- [What to work on]:
1. Set down the passage of the forum thread about leaving a marriage that opens with the words containing "Remember, it is" and closes with "your head strait.", copied word for word.
2. Answer these questions from the forum thread about leaving a marriage that comes before the data:
(a) How many years has the original poster been married?
(b) What group for friends and families of alcoholics does Blanca name?
(c) How many times has preso seen the man in the last 30 years?
3. Continue the forum thread about leaving a marriage from its last sentence, before the data that follows it.

- [Excerpt provided]:
-*-

# I am thinking of leaving my husband after 12 years of marriage



## Brandywine (May 21, 2009)

I have been married for 12 years and since 2008 my husband got into drugs. The family did an intervention in july 2008 and he has been sober. However, there are issues that are going on financially and with his sobriety. It has deeply affected our marriage. We don't have sex. He is angry alot and I feel very alone. I want to leave him because I don't trust him and I don't feel good about us any more. He is staying sober. The anger and the put downs are hurting me. He takes everything out on me. I am soo tired. I am very tired. I have no where to turn.


----------



## preso (May 1, 2009)

I can understand how you feel. Back when I was a young woman I was involved with a guy like that and luckily I wasn't married to him and did not marry him or I would have deeply regreted it.
He ruined everything I worked so hard for. Eventually I moved out and got my own place and only saw him once in the last 30 years. He was a long haired, bad tempered loser, just as I suspected and I am only grateful I got away from him when young so he couldn't destroy my life.

Here is something to think about and what I did...
if your looking for a helping hand, start at the end of your own arms.


----------



## Blanca (Jul 25, 2008)

There is a group for friends and families of alcoholics called alanon. they have free meetings with people who are going through exactly what you are. Welcome to Al-Anon and Alateen


----------



## outinthecold (Apr 30, 2009)

You seem desperate. Are you?

Drugs, my problem seems so minor compared to drugs. The toll drugs take on a family and the financial burden.

Please keep posting and talking, it really does help. Take care of yourself as others have told me to do.

Get plenty of rest, eat good healthy foods.

Remember, it is not your fault, repeat this to yourself, it is not your fault.

Not having sex, you could do without it right now. Get your head strait.

-*-

- [Information provided]:
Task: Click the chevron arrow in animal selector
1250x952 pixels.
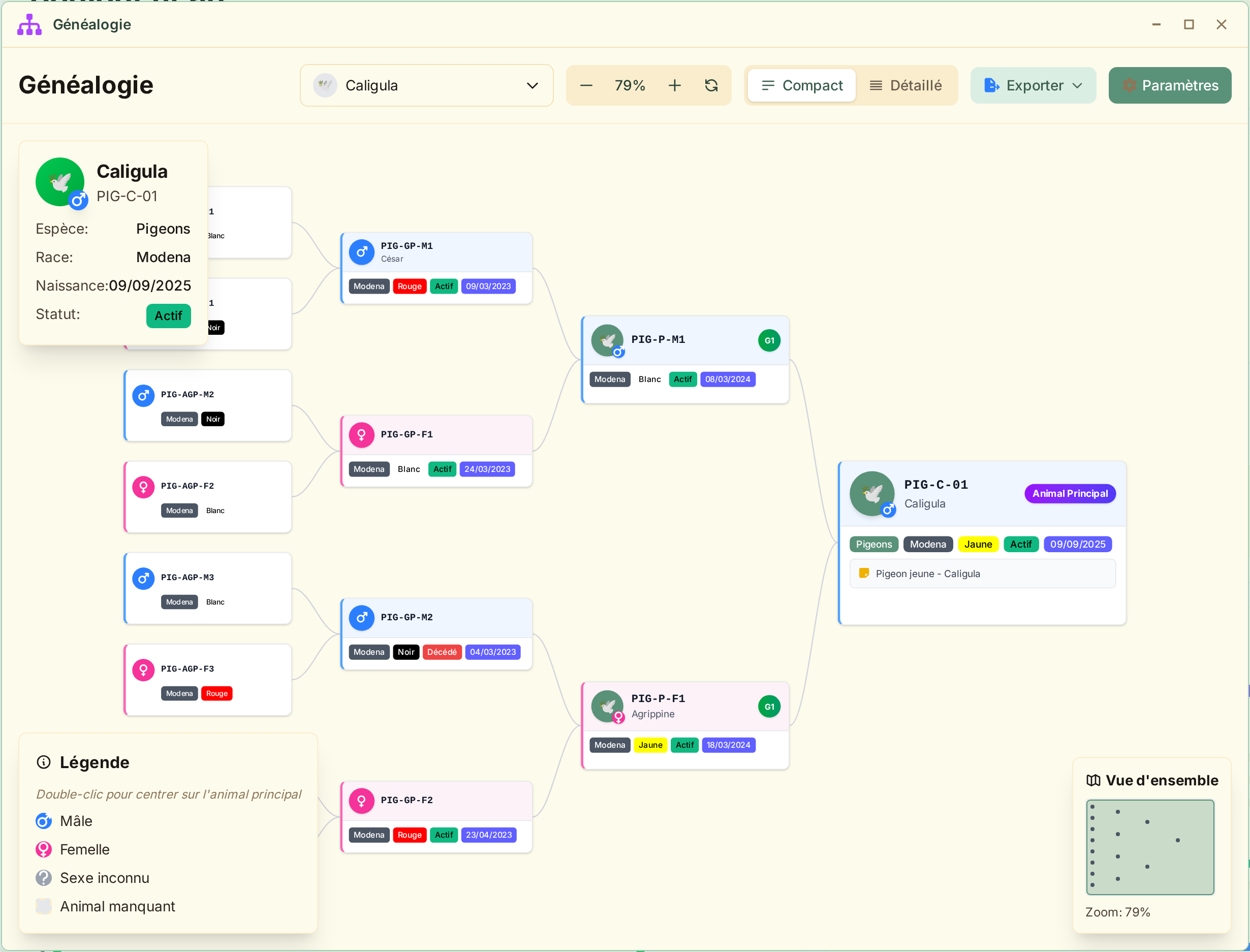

-*-

- [Exercise results]:
1.
Remember, it is not your fault, repeat this to yourself, it is not your fault.

Not having sex, you could do without it right now. Get your head strait.

2.
(a) 12 years.
(b) Al-Anon.
(c) Once.

3.
I know you are a strong woman, make the decision for yourself, you cannot make him choose the right path. 

Either stay and fight or flight

Make a decision for your own sake.

You have great self-worth. Remember that, no matter what he says. No one can make you feel less of anything unless you let them.

Look at yourself in the mirror and say, "I'm a strong woman, I decide my future and my fate".

Do it now.

Keep posting, it really does help.

We are all going thru something and each one of us here can help you just a little bit.


----------



## perpetua (Apr 12, 2009)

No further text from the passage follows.